# [WORK ORDER]
Using the material below, return exactly the lines between the one holding "Sydney (151, 2527)" and the one holding "Sin explicación alguna, Marco", inclusive, and no others.
########
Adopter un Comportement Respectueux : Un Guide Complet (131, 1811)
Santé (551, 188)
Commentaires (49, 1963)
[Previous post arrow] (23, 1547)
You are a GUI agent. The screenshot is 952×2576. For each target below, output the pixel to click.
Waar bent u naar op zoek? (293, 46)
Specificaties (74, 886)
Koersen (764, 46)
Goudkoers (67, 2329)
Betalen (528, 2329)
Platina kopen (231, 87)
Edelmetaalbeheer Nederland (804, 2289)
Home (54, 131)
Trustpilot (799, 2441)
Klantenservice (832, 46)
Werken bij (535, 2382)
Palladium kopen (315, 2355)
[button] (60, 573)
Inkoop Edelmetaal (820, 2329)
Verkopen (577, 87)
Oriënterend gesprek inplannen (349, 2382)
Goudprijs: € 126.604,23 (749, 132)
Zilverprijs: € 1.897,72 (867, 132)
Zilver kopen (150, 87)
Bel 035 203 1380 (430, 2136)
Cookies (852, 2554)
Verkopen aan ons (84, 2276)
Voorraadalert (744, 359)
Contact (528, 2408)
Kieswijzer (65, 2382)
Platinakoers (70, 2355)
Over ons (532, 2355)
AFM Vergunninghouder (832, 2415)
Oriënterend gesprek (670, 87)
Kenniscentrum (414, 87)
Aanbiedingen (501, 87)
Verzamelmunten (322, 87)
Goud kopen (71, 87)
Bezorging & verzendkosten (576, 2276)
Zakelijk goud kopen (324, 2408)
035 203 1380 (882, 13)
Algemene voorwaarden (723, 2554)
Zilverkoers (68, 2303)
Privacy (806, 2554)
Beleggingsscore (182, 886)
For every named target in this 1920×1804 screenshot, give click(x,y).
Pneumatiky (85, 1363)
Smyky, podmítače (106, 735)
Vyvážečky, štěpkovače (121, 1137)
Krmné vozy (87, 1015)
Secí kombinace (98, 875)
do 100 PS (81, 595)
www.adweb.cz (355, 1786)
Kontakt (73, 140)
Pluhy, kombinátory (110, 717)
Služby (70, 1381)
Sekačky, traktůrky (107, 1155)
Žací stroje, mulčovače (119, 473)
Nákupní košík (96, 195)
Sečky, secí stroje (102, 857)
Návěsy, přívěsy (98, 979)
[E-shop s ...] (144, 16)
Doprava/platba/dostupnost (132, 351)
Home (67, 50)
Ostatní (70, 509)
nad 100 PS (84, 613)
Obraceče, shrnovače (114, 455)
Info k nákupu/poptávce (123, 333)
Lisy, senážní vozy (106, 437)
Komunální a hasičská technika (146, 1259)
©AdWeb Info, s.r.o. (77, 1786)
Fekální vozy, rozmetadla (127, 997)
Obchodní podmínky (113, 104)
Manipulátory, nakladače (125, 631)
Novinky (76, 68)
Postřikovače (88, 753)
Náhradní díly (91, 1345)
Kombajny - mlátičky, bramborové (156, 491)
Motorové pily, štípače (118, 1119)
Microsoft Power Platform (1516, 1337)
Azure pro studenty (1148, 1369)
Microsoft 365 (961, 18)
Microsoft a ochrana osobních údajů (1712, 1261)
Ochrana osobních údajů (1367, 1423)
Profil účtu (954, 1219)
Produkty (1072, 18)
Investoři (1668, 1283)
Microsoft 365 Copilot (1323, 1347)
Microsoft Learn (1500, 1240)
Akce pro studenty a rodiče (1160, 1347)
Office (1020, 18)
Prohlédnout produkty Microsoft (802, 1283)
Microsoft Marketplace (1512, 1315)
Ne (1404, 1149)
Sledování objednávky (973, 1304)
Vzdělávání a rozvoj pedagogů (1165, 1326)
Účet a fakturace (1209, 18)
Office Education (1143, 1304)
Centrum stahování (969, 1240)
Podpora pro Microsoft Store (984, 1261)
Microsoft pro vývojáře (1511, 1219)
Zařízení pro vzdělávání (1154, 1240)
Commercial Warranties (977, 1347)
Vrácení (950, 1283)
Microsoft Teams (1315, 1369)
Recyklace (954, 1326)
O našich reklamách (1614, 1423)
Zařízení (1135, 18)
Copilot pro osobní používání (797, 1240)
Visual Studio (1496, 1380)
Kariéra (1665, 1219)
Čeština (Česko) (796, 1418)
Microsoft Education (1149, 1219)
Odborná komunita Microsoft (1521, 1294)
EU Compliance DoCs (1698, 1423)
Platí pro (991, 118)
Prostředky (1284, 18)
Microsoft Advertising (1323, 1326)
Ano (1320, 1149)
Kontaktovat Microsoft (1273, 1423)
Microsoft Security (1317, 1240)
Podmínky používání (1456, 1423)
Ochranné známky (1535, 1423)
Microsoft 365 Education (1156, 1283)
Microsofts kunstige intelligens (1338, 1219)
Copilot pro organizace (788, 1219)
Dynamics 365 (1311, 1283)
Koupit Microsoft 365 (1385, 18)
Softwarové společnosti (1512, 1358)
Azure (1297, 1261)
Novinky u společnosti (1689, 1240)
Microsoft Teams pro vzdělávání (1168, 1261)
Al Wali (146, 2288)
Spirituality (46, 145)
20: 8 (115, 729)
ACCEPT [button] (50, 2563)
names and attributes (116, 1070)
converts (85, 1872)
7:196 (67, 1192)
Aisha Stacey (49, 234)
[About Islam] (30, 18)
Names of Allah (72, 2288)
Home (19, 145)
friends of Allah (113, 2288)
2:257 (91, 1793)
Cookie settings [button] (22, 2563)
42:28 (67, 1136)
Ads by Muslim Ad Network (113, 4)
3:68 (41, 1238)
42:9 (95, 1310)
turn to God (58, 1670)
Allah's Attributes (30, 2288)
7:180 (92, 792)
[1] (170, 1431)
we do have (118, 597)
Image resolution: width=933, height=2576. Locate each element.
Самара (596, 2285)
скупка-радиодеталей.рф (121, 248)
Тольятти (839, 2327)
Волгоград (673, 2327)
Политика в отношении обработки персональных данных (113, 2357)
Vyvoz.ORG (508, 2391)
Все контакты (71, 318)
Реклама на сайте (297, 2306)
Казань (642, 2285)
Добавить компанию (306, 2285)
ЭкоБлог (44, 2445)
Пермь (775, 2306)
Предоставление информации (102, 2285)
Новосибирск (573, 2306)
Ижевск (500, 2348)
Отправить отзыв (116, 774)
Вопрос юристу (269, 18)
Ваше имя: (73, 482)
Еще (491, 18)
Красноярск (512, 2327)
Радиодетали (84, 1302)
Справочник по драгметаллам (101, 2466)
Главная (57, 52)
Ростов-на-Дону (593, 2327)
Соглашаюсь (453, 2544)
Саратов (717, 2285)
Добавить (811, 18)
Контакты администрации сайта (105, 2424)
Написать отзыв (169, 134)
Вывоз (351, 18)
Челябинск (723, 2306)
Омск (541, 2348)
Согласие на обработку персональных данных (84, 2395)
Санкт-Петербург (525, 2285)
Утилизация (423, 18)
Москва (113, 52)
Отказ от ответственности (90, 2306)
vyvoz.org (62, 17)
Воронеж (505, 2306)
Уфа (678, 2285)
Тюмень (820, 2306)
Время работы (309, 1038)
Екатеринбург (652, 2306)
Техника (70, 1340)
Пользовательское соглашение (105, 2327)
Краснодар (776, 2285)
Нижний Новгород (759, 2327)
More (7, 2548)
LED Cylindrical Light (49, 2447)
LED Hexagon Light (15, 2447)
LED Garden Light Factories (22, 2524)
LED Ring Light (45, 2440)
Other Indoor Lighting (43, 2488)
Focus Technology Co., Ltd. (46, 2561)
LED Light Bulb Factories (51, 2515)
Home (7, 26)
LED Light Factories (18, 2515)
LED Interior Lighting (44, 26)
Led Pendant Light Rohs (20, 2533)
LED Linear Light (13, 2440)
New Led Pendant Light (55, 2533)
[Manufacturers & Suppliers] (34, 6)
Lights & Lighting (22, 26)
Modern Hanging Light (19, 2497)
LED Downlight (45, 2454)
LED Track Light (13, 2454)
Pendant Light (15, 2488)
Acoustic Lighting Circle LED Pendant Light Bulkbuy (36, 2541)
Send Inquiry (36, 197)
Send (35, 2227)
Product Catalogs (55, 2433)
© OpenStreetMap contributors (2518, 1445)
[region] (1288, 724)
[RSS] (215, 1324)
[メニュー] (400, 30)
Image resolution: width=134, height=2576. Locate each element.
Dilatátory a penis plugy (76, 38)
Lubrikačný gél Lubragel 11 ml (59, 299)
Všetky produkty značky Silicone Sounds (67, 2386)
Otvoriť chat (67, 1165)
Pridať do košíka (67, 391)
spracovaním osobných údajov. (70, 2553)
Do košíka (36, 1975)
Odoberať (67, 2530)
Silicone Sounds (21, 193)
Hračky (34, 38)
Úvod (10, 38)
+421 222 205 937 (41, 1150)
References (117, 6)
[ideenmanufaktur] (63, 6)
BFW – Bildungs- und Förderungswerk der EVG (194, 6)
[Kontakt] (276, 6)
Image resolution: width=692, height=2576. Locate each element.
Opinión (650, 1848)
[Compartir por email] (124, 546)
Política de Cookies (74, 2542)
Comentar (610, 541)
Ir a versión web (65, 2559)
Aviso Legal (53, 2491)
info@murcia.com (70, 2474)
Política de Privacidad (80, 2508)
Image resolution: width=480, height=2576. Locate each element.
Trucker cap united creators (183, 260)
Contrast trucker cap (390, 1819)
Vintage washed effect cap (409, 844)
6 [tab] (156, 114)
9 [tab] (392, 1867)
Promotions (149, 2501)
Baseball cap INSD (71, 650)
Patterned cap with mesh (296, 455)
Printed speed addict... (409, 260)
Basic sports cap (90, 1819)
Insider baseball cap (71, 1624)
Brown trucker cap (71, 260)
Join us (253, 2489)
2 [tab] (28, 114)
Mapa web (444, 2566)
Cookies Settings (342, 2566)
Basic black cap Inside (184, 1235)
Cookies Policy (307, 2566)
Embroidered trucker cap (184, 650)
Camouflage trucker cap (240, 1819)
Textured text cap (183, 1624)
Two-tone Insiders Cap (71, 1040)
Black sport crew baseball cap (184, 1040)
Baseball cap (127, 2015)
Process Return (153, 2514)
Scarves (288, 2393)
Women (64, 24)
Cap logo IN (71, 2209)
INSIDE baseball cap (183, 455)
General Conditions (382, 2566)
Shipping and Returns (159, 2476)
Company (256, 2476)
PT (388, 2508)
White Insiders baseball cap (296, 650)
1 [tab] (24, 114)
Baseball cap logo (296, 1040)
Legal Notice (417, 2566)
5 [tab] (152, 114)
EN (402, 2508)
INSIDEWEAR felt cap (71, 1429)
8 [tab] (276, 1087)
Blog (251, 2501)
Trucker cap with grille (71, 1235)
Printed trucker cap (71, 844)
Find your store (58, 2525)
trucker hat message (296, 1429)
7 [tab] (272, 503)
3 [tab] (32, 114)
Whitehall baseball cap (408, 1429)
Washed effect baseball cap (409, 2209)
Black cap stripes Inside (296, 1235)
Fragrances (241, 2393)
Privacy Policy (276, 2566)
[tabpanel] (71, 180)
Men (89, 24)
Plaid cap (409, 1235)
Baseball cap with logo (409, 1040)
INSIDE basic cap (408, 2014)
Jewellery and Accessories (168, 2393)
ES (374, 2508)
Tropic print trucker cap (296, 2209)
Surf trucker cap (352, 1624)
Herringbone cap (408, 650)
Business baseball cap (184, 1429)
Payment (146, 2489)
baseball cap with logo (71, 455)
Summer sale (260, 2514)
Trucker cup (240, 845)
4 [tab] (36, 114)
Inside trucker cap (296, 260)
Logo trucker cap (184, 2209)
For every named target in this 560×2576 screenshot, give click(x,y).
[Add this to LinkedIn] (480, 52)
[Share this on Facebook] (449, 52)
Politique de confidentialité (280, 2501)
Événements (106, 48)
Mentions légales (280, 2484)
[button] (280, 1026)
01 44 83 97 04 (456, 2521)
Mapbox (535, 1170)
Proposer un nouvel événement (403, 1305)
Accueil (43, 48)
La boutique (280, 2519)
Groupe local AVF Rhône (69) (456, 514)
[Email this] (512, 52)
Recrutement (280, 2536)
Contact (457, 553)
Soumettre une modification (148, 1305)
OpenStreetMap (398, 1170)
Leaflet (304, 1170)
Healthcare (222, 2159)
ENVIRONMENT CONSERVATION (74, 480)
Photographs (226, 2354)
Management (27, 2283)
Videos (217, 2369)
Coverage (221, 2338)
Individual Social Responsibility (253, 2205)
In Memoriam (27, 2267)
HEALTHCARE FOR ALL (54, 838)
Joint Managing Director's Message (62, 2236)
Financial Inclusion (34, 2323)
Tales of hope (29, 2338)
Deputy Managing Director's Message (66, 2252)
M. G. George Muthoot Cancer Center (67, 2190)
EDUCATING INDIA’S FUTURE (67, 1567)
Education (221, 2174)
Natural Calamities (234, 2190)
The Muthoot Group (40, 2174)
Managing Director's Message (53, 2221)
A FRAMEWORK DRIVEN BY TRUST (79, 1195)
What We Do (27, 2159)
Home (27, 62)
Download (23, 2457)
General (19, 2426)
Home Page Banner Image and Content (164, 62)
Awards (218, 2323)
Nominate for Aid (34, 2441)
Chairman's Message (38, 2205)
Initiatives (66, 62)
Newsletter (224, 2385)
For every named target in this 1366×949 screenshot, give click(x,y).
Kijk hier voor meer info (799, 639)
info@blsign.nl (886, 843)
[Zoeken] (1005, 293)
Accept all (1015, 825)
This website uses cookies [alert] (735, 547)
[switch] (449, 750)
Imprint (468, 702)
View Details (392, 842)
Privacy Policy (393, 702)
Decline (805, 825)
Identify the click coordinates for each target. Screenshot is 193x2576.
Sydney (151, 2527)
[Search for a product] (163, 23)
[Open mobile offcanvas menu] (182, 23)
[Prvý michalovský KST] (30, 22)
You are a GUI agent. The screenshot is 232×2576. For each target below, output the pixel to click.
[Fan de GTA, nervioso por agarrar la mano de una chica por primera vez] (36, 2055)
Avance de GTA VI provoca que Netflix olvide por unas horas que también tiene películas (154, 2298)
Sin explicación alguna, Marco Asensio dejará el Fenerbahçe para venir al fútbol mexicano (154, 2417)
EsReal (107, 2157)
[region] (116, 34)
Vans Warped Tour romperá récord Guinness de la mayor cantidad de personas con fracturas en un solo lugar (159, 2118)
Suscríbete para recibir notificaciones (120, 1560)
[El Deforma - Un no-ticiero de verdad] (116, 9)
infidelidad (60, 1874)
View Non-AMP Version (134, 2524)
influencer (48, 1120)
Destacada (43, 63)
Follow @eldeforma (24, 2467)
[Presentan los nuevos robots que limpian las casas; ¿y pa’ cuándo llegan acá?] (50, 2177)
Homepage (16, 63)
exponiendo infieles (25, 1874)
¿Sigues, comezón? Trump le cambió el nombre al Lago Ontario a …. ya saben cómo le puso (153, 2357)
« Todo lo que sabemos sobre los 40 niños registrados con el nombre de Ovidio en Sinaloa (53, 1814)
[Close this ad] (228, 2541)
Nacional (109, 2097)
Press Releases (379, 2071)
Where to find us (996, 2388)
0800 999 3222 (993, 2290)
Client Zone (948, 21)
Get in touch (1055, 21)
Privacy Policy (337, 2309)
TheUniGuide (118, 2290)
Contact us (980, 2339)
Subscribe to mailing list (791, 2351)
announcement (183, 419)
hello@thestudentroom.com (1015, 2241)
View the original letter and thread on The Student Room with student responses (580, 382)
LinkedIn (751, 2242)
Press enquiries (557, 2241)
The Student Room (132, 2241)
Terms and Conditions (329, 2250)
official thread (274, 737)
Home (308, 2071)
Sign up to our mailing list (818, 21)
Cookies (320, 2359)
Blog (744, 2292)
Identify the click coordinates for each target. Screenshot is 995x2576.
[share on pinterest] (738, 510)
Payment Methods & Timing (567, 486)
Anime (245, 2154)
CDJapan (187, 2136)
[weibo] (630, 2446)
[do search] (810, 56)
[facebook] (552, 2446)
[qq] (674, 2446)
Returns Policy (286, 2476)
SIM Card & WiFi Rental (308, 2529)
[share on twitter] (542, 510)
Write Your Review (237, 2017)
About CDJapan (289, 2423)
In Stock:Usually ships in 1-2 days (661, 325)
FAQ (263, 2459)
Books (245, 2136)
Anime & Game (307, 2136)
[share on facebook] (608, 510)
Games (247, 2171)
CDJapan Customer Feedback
########
# [RESULT OF THIS TASK]
Sydney (151, 2527)
[Search for a product] (163, 23)
[Open mobile offcanvas menu] (182, 23)
[Prvý michalovský KST] (30, 22)
You are a GUI agent. The screenshot is 232×2576. For each target below, output the pixel to click.
[Fan de GTA, nervioso por agarrar la mano de una chica por primera vez] (36, 2055)
Avance de GTA VI provoca que Netflix olvide por unas horas que también tiene películas (154, 2298)
Sin explicación alguna, Marco Asensio dejará el Fenerbahçe para venir al fútbol mexicano (154, 2417)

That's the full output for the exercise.